(Material on locating words and elements)
● ● ●
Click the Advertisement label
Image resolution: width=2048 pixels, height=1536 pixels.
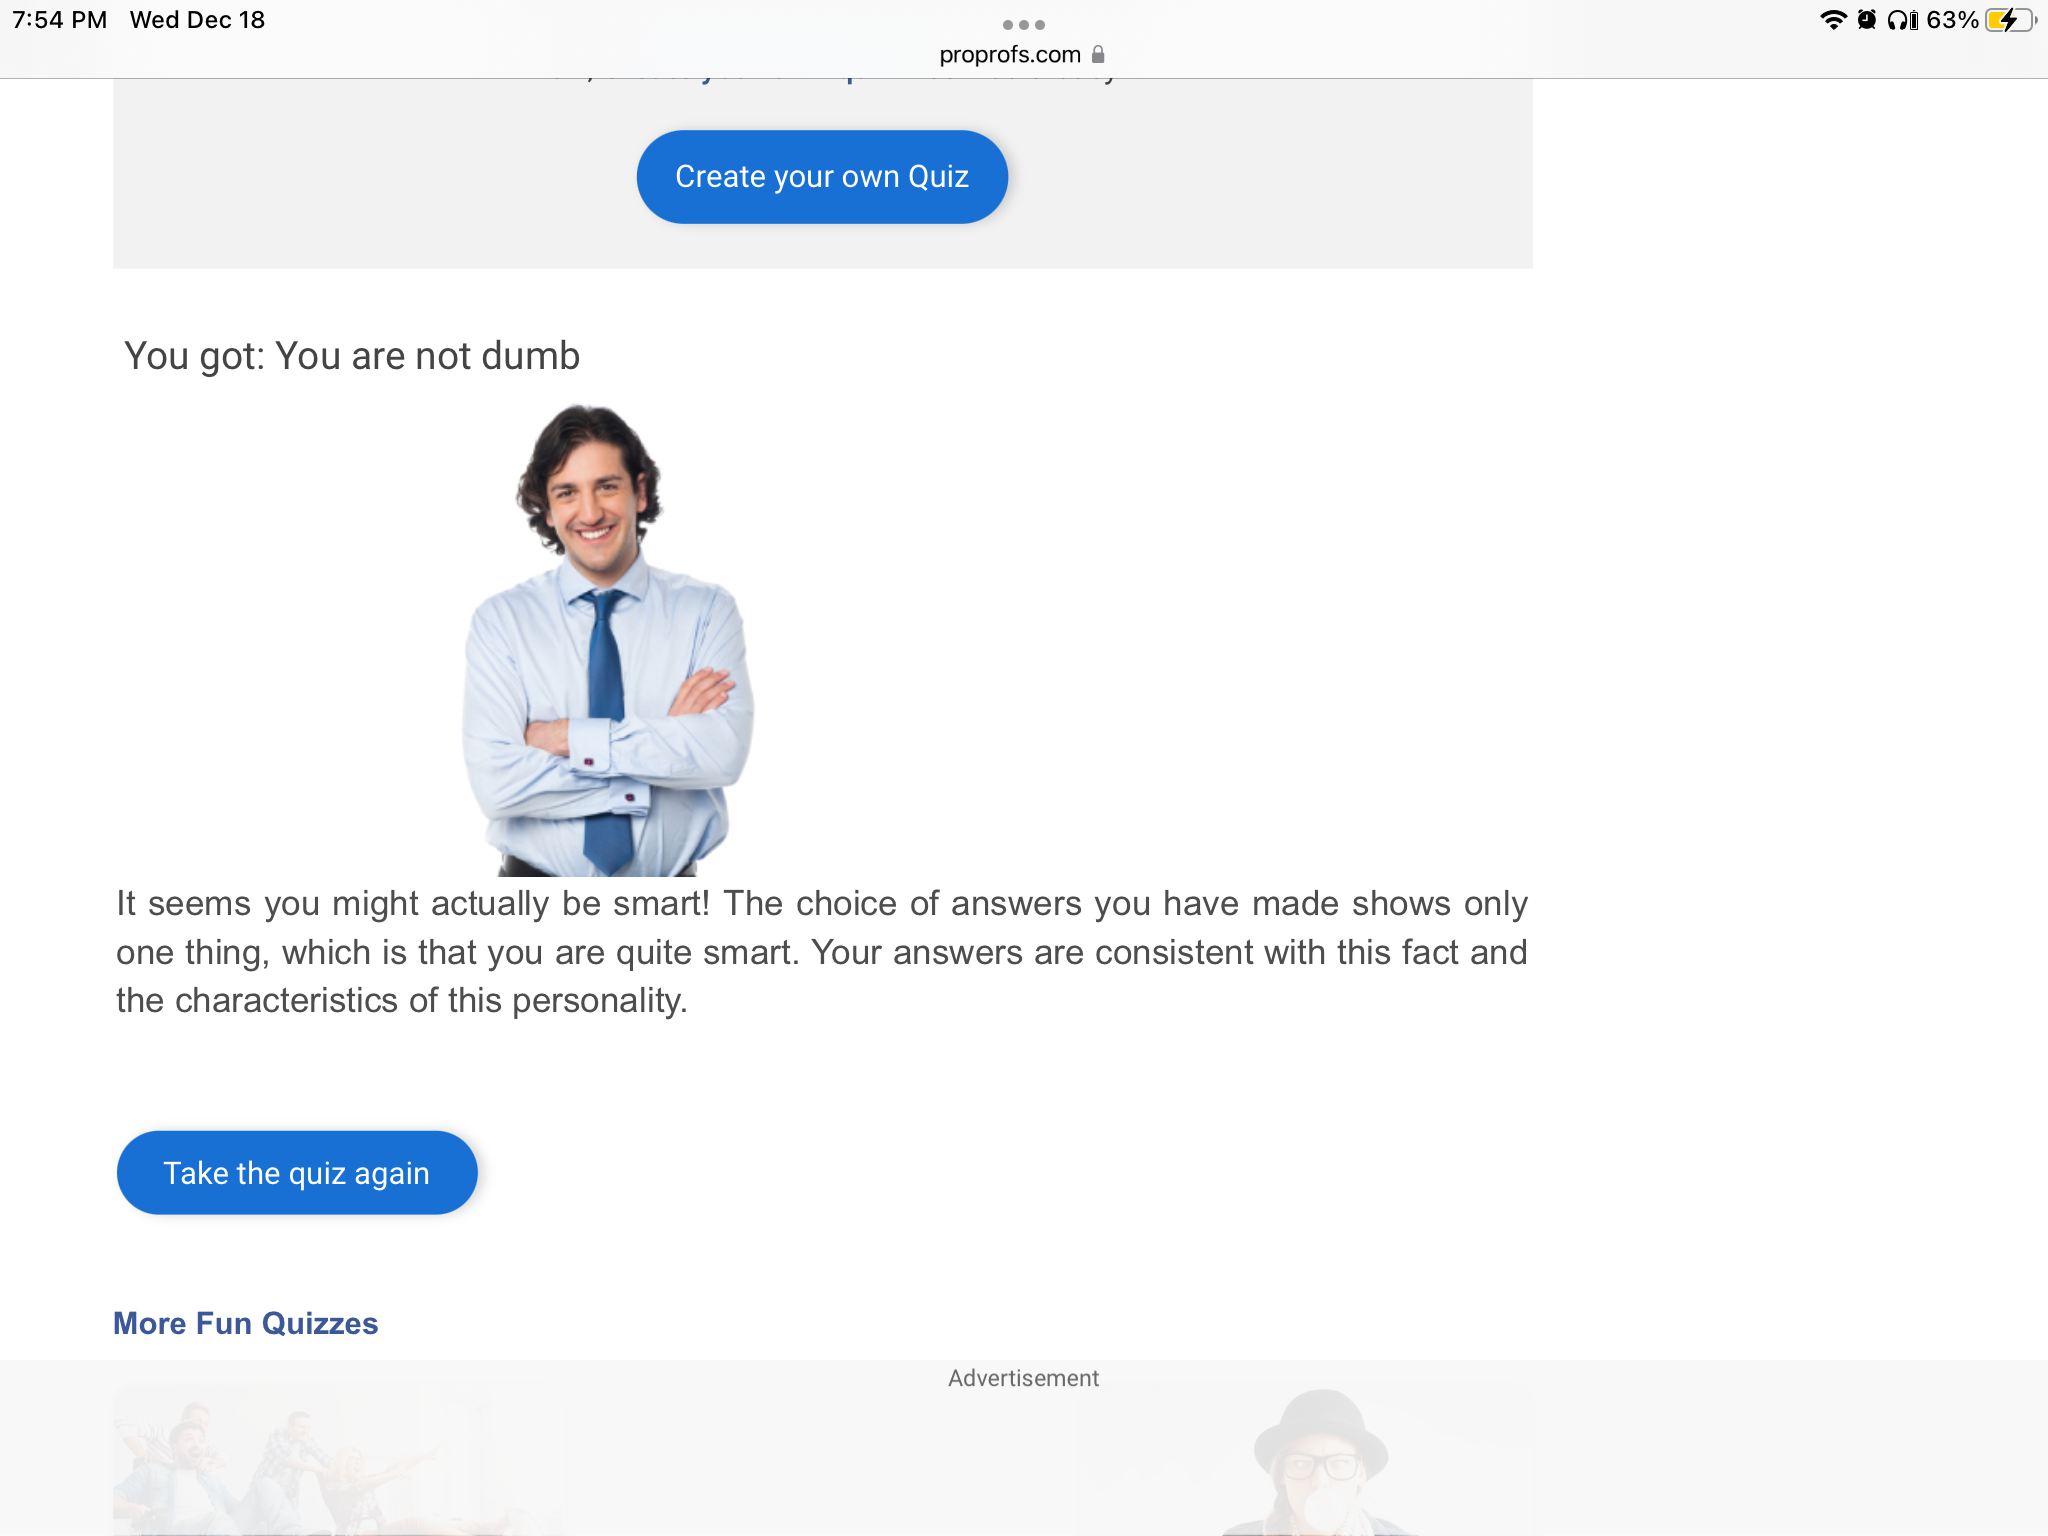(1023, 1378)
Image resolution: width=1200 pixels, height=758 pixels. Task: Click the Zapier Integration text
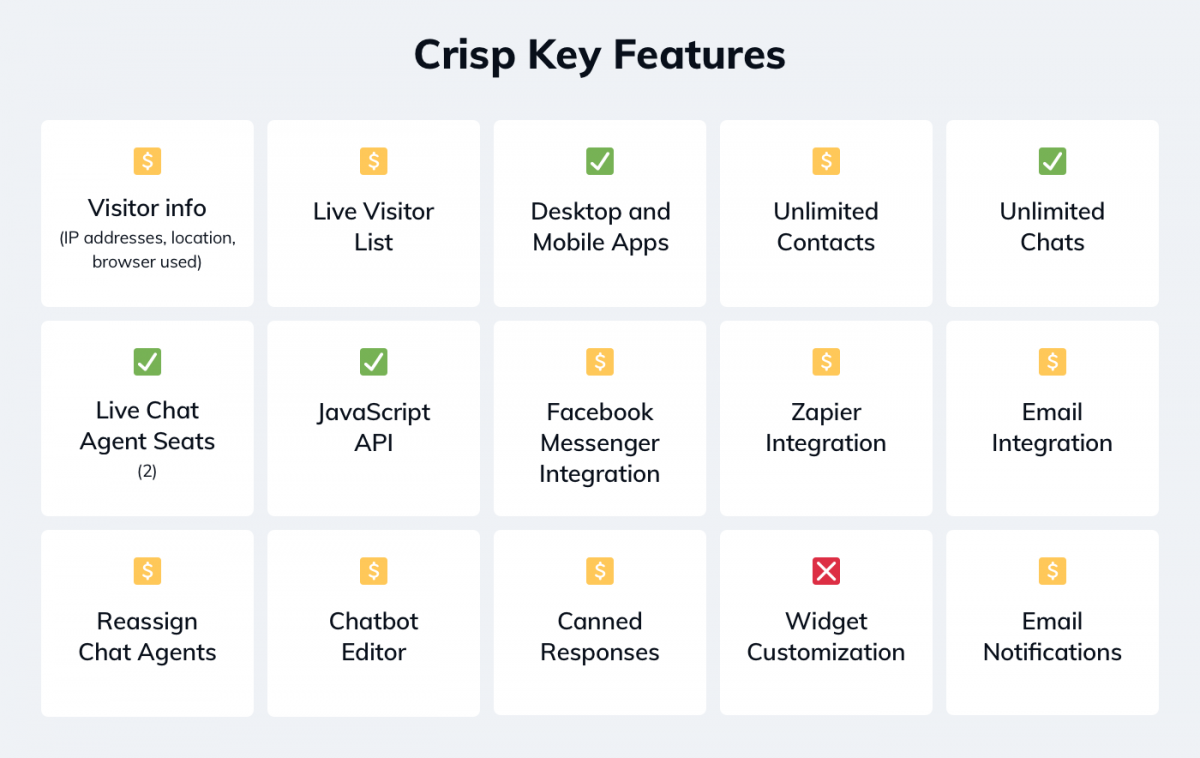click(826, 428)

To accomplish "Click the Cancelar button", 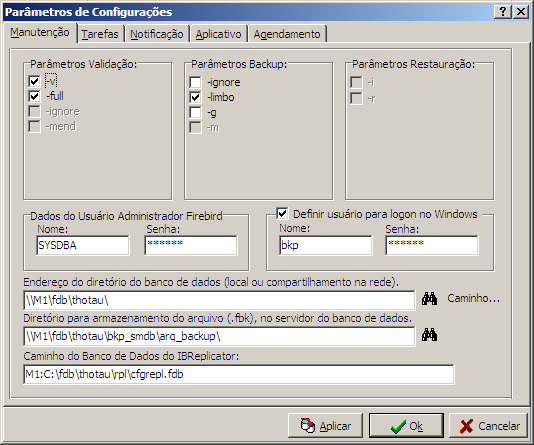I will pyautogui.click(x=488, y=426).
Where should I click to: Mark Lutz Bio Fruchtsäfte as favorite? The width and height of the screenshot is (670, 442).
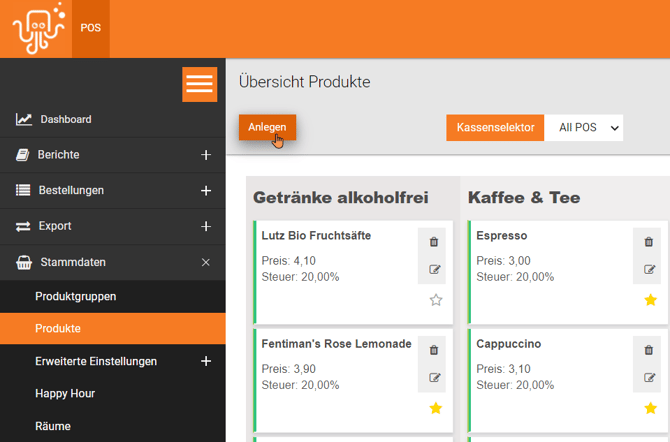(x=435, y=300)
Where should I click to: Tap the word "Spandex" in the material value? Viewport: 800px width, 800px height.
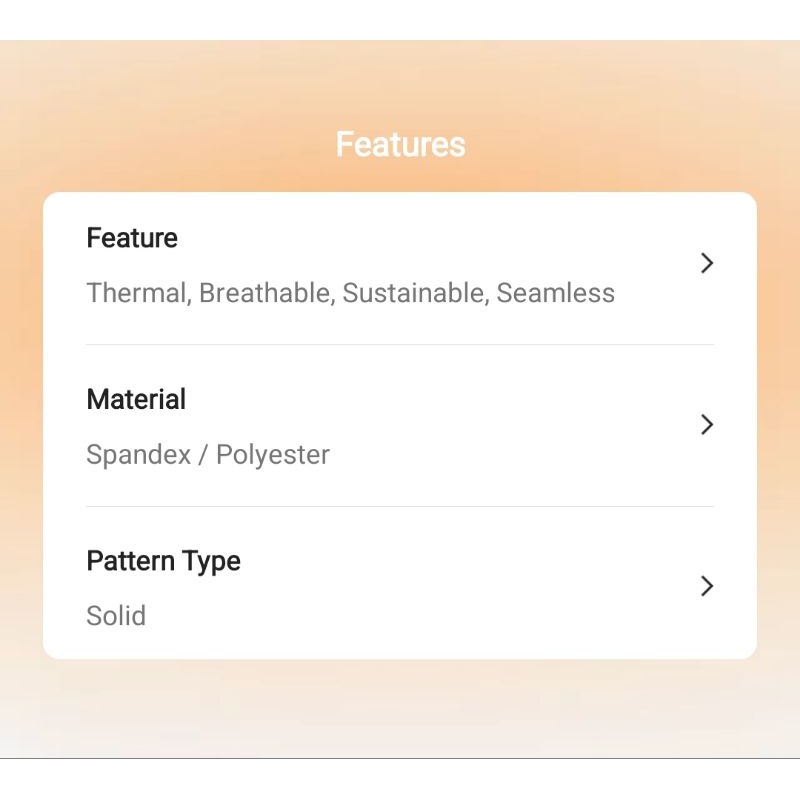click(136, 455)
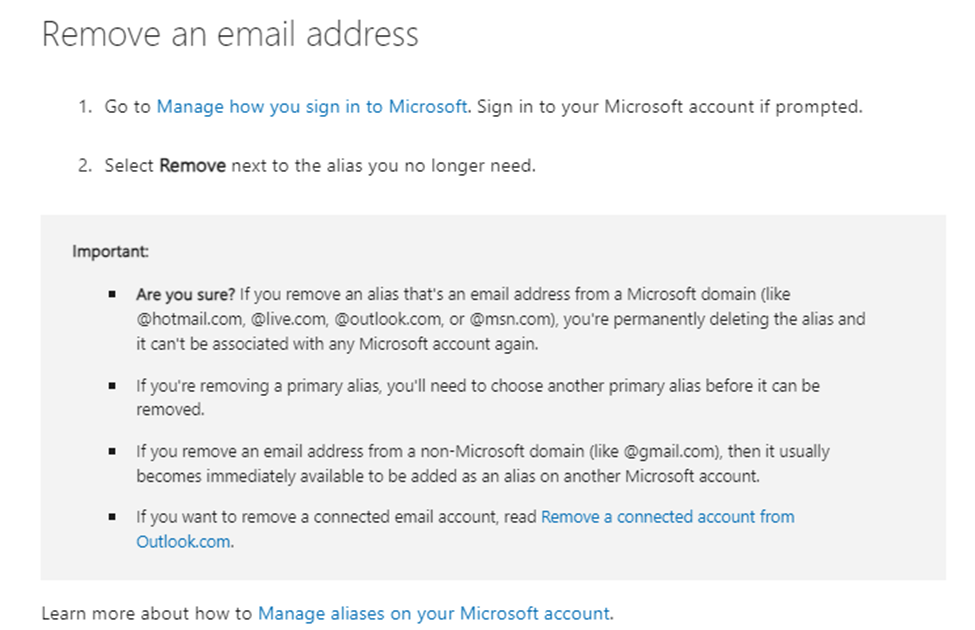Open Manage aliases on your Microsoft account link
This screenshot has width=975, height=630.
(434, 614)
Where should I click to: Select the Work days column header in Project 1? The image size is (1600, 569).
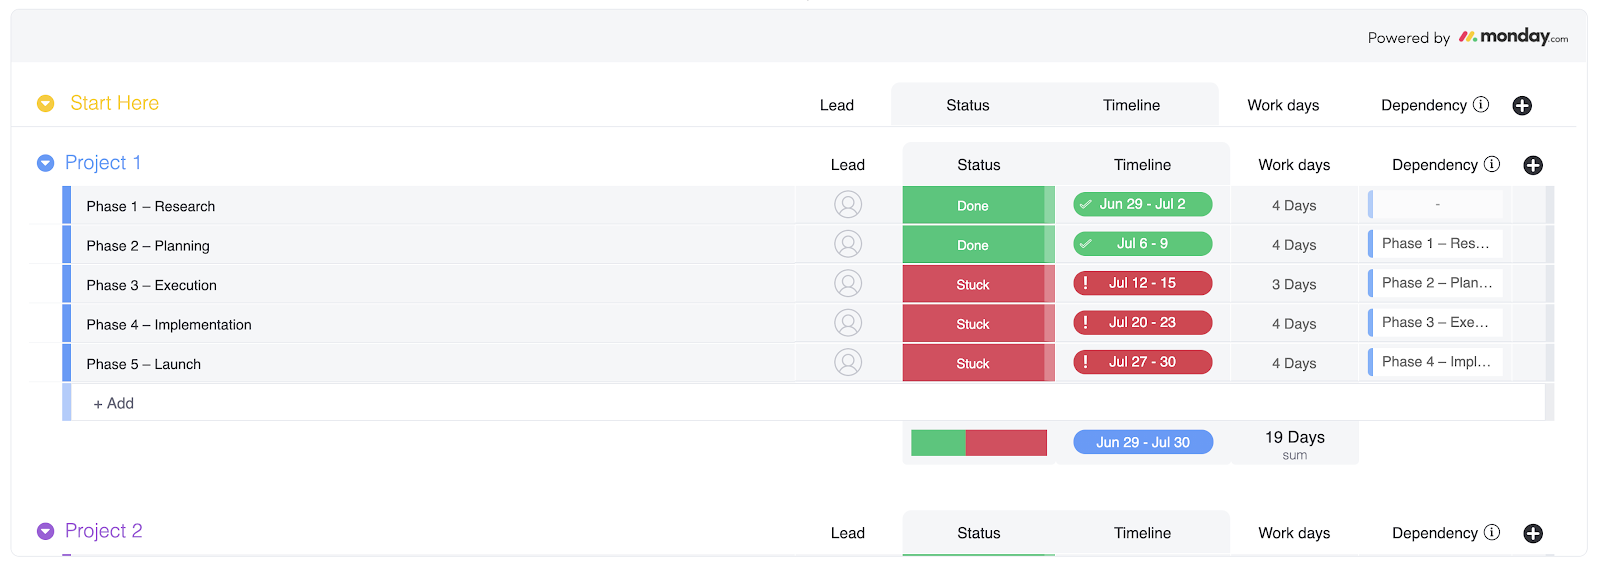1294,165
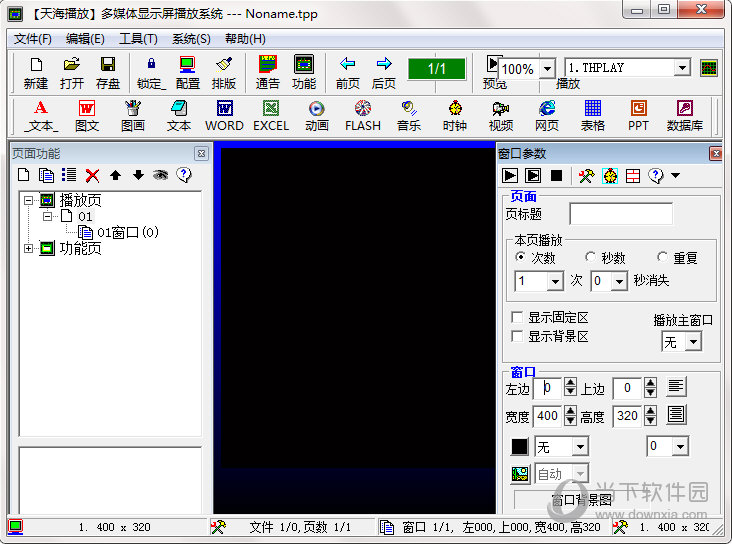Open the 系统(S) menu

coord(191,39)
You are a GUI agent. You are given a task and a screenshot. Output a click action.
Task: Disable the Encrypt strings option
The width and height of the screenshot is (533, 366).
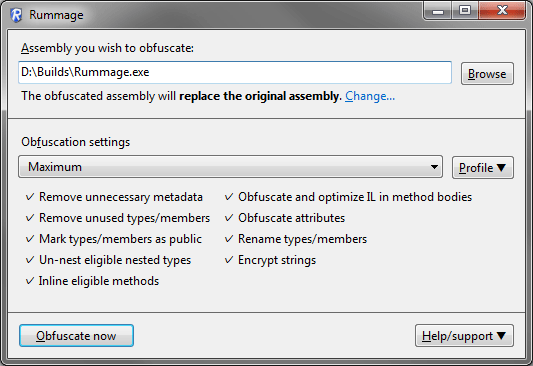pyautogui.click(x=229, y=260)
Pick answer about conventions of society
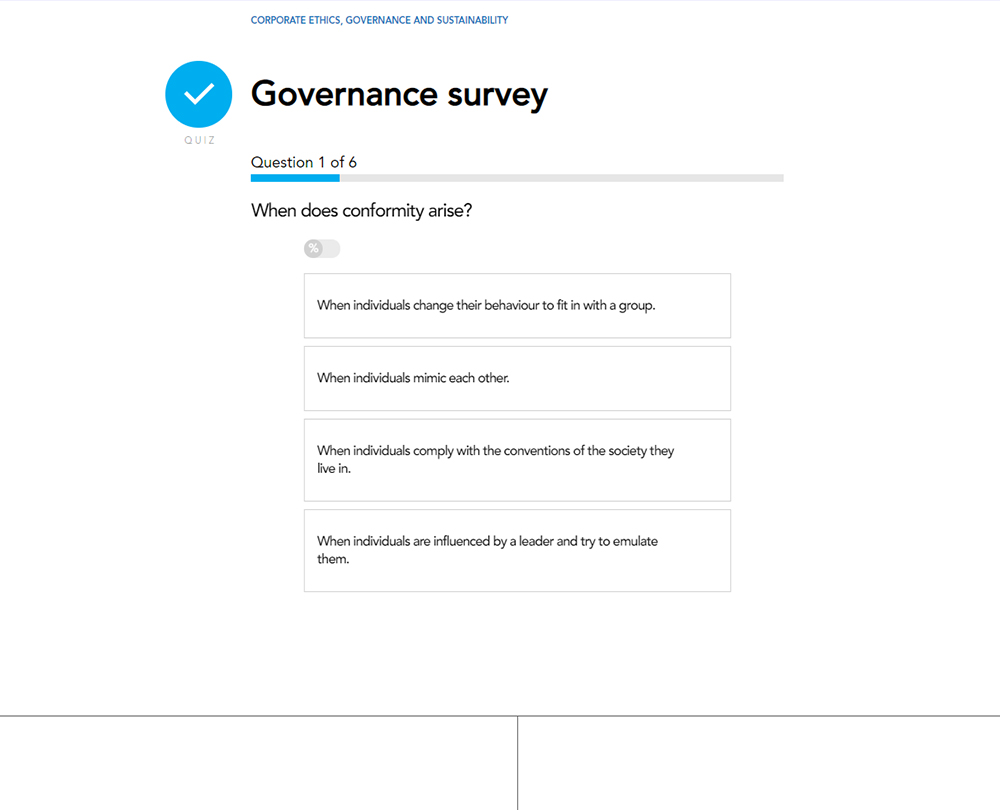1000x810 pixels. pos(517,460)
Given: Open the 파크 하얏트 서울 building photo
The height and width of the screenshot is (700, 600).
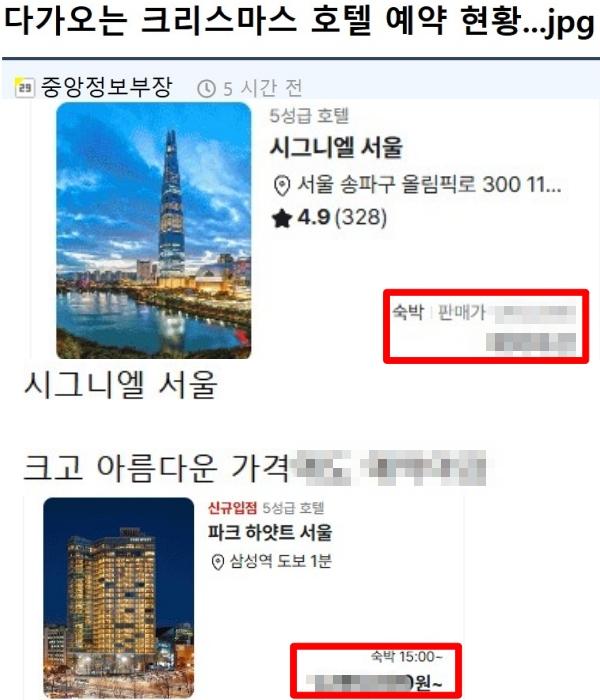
● ● ●
**THE TASK**: From the material above, lay out as a numbered list the stretch from the line containing "Where should I click to: Mark" through the end of the material, omitting blank lines and leaving out the pictures.

**RESPONSE**:
1. Where should I click to: Mark Lutz Bio Fruchtsäfte as favorite? The width and height of the screenshot is (670, 442).
2. (x=435, y=300)
3. Where should I click to: Tap the word "Spandex" in the material value? Viewport: 800px width, 800px height.
4. click(136, 455)
5. Open Manage aliases on your Microsoft account link
6. This screenshot has width=975, height=630.
7. (434, 614)
8. Where should I click to: Select the Work days column header in Project 1? The image size is (1600, 569).
9. 1294,165
10. Open the 系统(S) menu
11. coord(191,39)
12. You are a GUI agent. You are given a task and a screenshot. Output a click action.
13. Task: Disable the Encrypt strings option
14. The width and height of the screenshot is (533, 366).
15. pyautogui.click(x=229, y=260)
16. Pick answer about conventions of society
17. 1000x810 pixels. pos(517,460)
18. Given: Open the 파크 하얏트 서울 building photo
19. The height and width of the screenshot is (700, 600).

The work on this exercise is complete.